Parallel Towns, Parallel Visions García Márquez uses Macondo as a microcosm for the study of a whole society. This is a technique also used by Faulkner—he created a locale in which he examines the South, its great tragedy, and its system of traditional values. In One Hundred Years of Solitude the development of the Buendía family through six generations parallels Faulkner's creations like the Bundrens, Compsons and Sutpens—many of whom recur throughout Faulkner's works. Both novelists offer a panoramic view of the vicious circle of civil war and incestuous societal decadence. The paradise of Yoknapatawpha as undeveloped Indian Territory and of Macondo in its earliest years is lost when human exploiters come to violate the innocence of nature. In both writers work, the community struggles on in the wake of their lost innocence, and remake their lives because of it.
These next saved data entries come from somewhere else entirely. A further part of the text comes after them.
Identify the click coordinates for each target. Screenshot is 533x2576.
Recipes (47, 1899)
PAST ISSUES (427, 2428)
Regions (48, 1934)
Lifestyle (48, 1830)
Linked by "Magical Realism" Magical realism, that is, the introduction by a novelist of the improbable and the fantastic within a realistic world, is evident in many of the writings of García Márquez. García Márquez takes the marvelous to great extremes in One Hundred Years of Solitude: gypsies with flying carpets, yellow flowers falling on Macondo like rain, the exaggerated sexual prowess of the Buendía males, and the apparent immortality of both the gypsy Melquíades and the ancient patriarch, José Arcadio Buendía. Though Faulkner is not a magical realist, he also found a sense of the marvelous and wondrous in his world; it is the central theme of some of his best works, especially As I Lay Dying, The Sound and the Fury and Light in August.
Gabo's Debt to Faulkner Both of these novelists deal with similar societies at a time when they are attempting to survive the jolting effects of civil strife and exploitation. Yet in the final analysis, García Márquez's debt to Faulkner is undeniable. Faulkner left as part of his legacy a moral tone and standard by which human beings could judge his characters and ultimately themselves. His faith in the human race was evident in his Nobel address when he insisted that man would not merely endure but prevail. Faulkner says, "[Man] is immortal, not because he among creatures has an inexhaustible voice, but because he has a soul." Thirty-two years later in 1982, García Márquez made reference to Faulkner in his own Nobel address and to the enduring theme of solitude in both of their writings. He says that writers will invent a new utopia, "where no one will be able to decide for others how to die, where love will prove true and happiness be possible."
Both García Márquez and Faulkner seek to understand the human condition in all of its complexity. Macondo exists no longer and Faulkner's death brought the end of Yoknapatawpha, but above all both writers trusted in the hope that lingers propitiously above the ruin and ashes of destruction.